Council Set To Endorse Grow House Abatement Measure I – October 3, 2012
Kevin L. Hoover
ARCATA – The City Council – most of it, anyway – will likely endorse Measure I at tonight’s meeting.
The measure, which will be on November’s Arcata ballot, would impose a 45 percent tax on residential homes which consume extraordinary amounts of electrical energy. Advocacy for some kind of policy to abate excessive electricity use has been championed through years of Energy Committee meetings by Councilmember Shane Brinton.
Supporters, including the councilmembers who support the tax, openly acknowledge that the tax targets cannabis grow houses within city limits.
“My goal is to make them leave Arcata,” said Mayor Michael Winkler, an energy conservation expert.

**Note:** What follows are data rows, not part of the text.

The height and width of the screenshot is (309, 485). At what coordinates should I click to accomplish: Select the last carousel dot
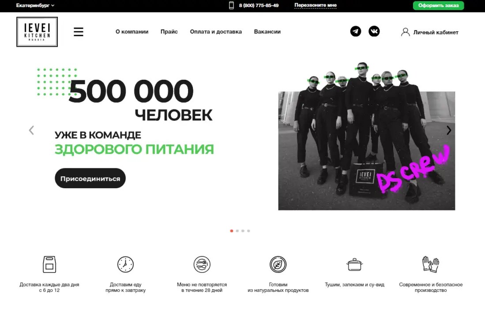248,231
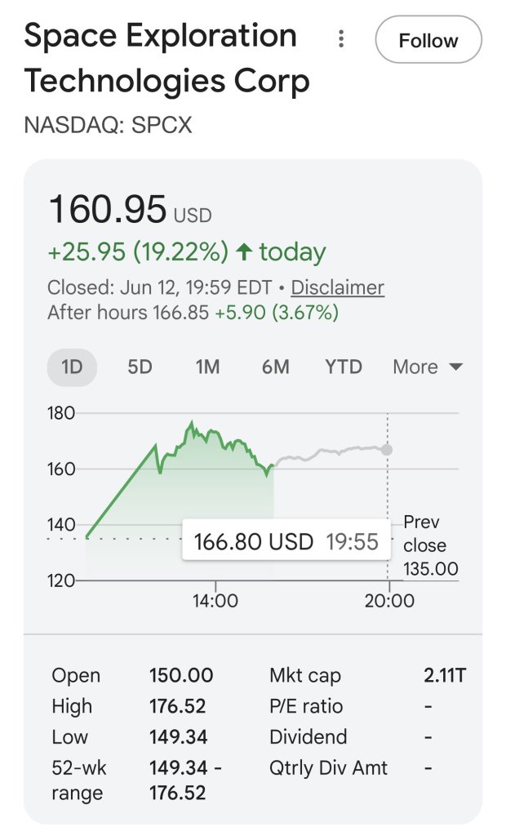Select the YTD chart range

(344, 367)
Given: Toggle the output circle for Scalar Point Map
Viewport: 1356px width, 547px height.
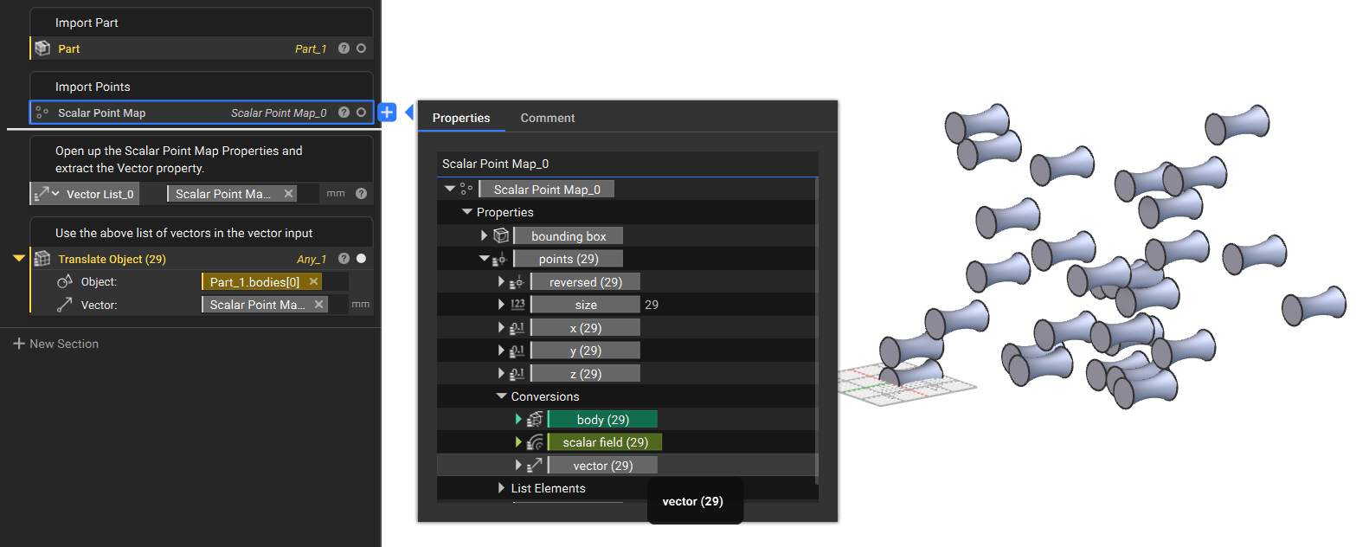Looking at the screenshot, I should point(360,112).
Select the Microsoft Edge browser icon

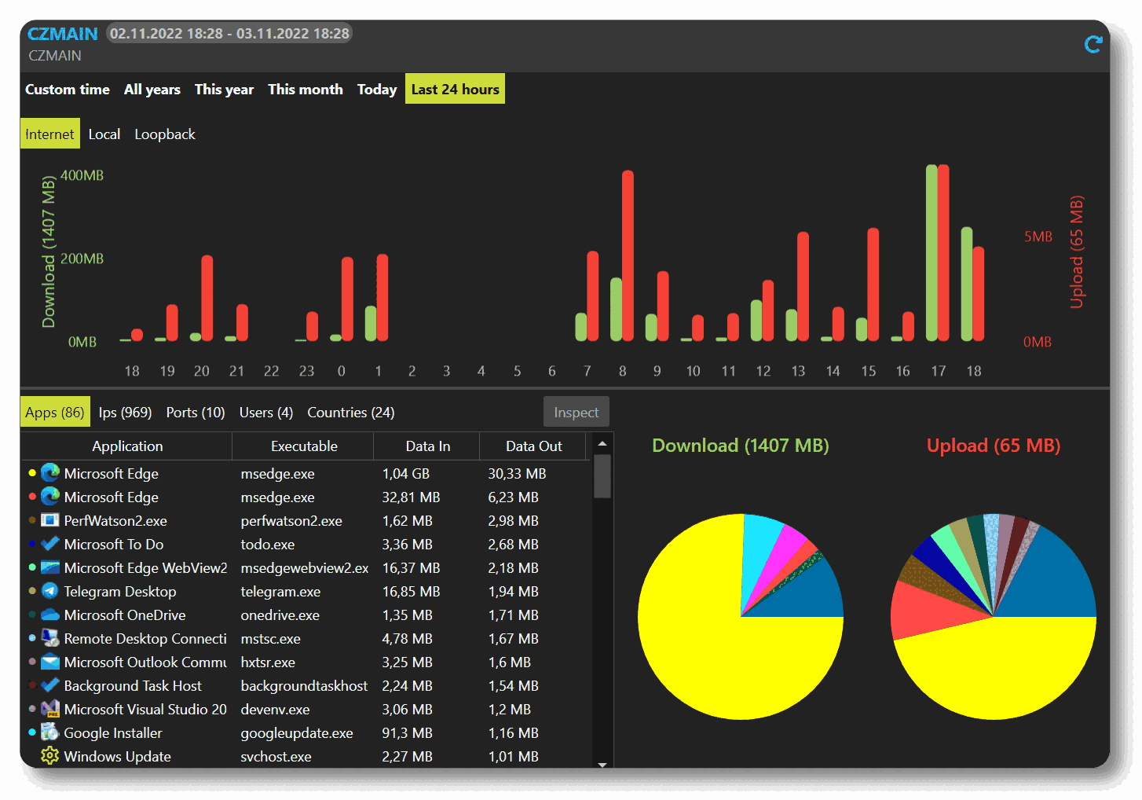click(49, 473)
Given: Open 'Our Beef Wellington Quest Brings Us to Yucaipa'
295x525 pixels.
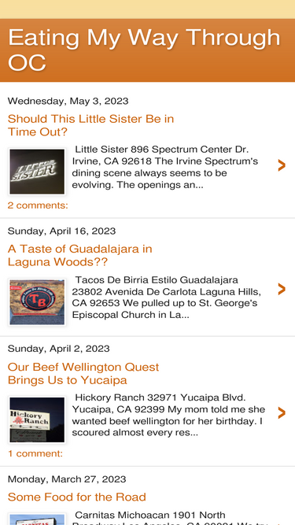Looking at the screenshot, I should point(83,373).
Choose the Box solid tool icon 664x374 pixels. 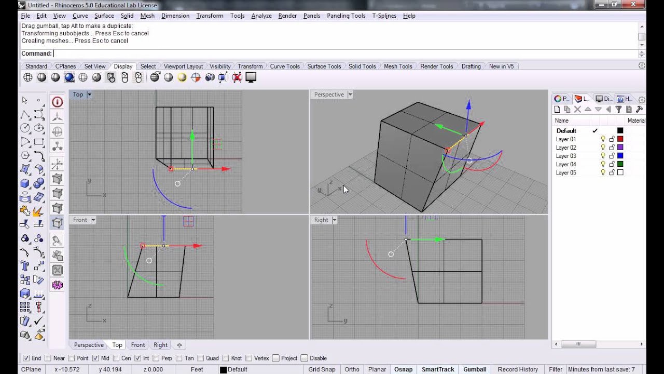point(25,183)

If effective, Measure I would push countless ongoing felony situations out of town, without use of law enforcement. It would also free police resources for other uses.

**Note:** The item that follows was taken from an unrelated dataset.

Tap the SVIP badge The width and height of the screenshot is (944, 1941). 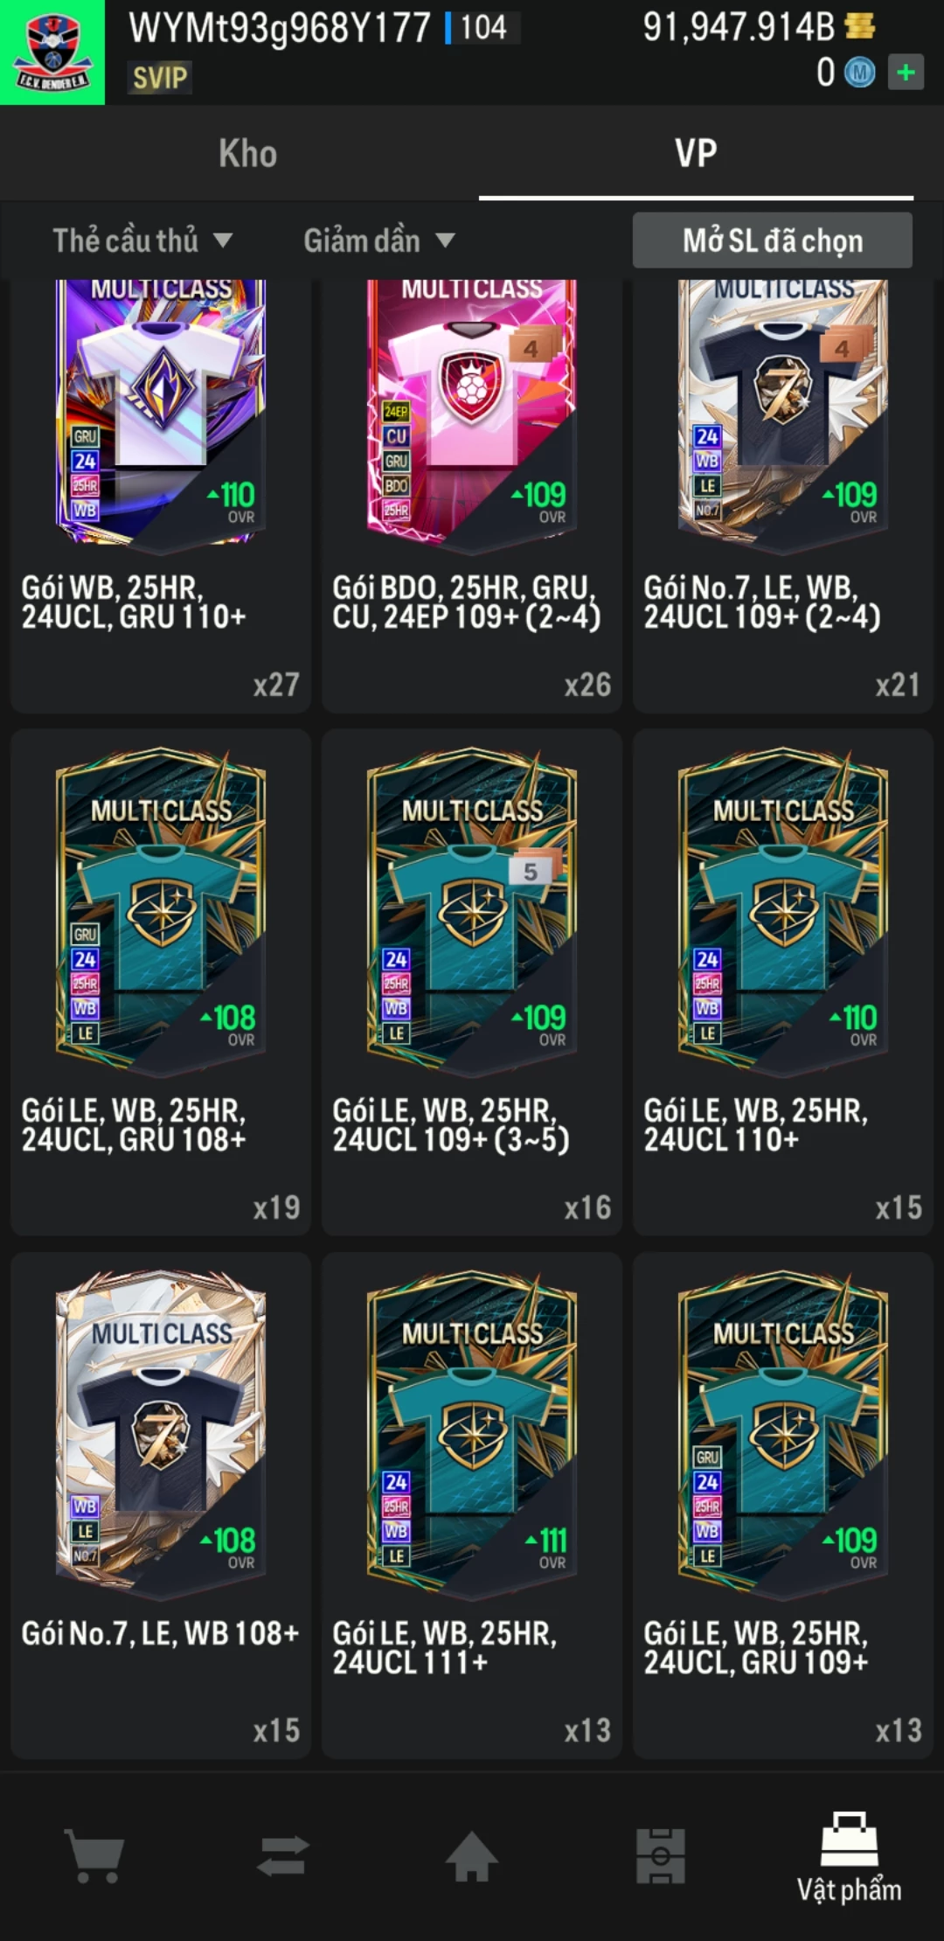point(160,78)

According to figures supplied by PG&E, some 633 of Arcata’s 9,500 residential meters show usage at more than 600 percent of “baseline usage,” which itself represents more than three times what an average house consumes.
While there are non-cannabis related reasons why a home might suck down that much juice – home ceramicists with kilns and some medical equipment – illegal cannabis grow houses are presumed to account for most of the excessive usage.
Apart from the neighborhood degradation, use of housing stock for agriculture and public safety impacts, the proliferation of grow houses has monkeywrenched the City’s Greenhouse Gas (GHG) Reduction Plan for reducing energy use. Even as the City had been aiming at reducing GHG emissions by 20 percent below year 2000 levels by 2012, electricity consumption was headed in the opposite direction, increasing 30 percent between 2000 and 2006.
If it passes, the tax would net the City an estimated $1,250,000 annually. That figure would likely diminish over time if the tax had the desired effect of driving grow houses out of town. PG&E would take a one-time $650,000 cut of the revenue for implementation costs.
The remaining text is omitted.